Source text »
******
Modelado de un horno tubular de calentamiento de petróleo crudo

Francisco Jacas-Portuondo; Leonardo Peña-Pupo; Miguel Rudens Forgas-Brioso; Mónica Mulet-Hing

Francisco Jacas-Portuondo Tecnomática, UEB Santiago de Cuba, CUPET, Santiago de Cuba, Cuba https://orcid.org/0000-0001-5347-1189
Leonardo Peña-Pupo Universidad de Oriente, Facultad de Ingeniería Eléctrica, Santiago de Cuba, Cuba https://orcid.org/0000-0003-3779-9576
Miguel Rudens Forgas-Brioso Universidad de Oriente, Facultad de Ingeniería Eléctrica, Santiago de Cuba, Cuba https://orcid.org/0000-0001-6224-4201
Mónica Mulet-Hing Universidad de Oriente, Facultad de Ingeniería Eléctrica, Santiago de Cuba, Cuba https://orcid.org/0000-0002-1836-3593

Keywords: mathematical model; experimental identification; tubular furnaces for heating oil; energy efficiency in tubular furnaces.

Abstract

This work shows the results obtained in the study carried out in one of the
Heating Furnaces of the "Hermanos Díaz" Oil Refinery in Santiago de Cuba.
******
Working data »
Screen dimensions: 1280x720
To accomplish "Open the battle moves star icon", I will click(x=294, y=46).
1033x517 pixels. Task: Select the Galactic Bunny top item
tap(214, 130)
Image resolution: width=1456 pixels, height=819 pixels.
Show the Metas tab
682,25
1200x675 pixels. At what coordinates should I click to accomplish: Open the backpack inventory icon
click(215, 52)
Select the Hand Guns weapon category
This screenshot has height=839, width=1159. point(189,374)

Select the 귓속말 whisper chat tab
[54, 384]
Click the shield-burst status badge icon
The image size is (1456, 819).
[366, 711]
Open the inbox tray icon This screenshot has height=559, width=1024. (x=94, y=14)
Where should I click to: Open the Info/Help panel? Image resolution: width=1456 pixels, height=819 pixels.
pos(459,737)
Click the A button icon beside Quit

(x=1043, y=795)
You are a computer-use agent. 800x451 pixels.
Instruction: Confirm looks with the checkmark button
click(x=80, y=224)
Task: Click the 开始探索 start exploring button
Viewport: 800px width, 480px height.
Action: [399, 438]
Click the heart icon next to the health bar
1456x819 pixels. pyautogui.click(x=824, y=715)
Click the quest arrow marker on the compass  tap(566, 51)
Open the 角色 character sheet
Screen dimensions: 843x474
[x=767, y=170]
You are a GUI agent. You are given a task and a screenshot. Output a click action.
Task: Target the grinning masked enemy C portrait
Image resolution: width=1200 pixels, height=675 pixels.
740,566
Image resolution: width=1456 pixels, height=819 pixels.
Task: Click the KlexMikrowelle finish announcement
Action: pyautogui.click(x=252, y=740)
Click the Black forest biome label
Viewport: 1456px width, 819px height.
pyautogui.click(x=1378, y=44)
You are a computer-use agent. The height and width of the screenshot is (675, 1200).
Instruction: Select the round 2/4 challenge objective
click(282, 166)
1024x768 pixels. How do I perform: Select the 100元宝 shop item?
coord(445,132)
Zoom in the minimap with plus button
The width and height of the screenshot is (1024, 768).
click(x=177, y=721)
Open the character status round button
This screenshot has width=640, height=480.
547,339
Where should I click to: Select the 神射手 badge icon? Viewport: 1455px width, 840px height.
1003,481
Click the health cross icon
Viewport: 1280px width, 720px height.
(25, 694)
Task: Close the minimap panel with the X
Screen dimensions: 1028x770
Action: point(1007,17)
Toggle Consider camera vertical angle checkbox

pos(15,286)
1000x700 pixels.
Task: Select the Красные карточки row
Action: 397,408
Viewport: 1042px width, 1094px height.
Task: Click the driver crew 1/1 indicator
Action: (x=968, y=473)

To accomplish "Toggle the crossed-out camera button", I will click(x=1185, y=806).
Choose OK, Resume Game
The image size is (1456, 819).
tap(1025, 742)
******
Written problem 1 » Revise the furnace study text from "Francisco Jacas-Portuondo; Leonardo" to "in tubular furnaces.", changing "experimental identification" to "empirical identification".
Written problem 2 » Return each line of the records that contains the string "minimap".

Written response 1 »
Francisco Jacas-Portuondo; Leonardo Peña-Pupo; Miguel Rudens Forgas-Brioso; Mónica Mulet-Hing

Francisco Jacas-Portuondo Tecnomática, UEB Santiago de Cuba, CUPET, Santiago de Cuba, Cuba https://orcid.org/0000-0001-5347-1189
Leonardo Peña-Pupo Universidad de Oriente, Facultad de Ingeniería Eléctrica, Santiago de Cuba, Cuba https://orcid.org/0000-0003-3779-9576
Miguel Rudens Forgas-Brioso Universidad de Oriente, Facultad de Ingeniería Eléctrica, Santiago de Cuba, Cuba https://orcid.org/0000-0001-6224-4201
Mónica Mulet-Hing Universidad de Oriente, Facultad de Ingeniería Eléctrica, Santiago de Cuba, Cuba https://orcid.org/0000-0002-1836-3593

Keywords: mathematical model; empirical identification; tubular furnaces for heating oil; energy efficiency in tubular furnaces.

Written response 2 »
Zoom in the minimap with plus button
Task: Close the minimap panel with the X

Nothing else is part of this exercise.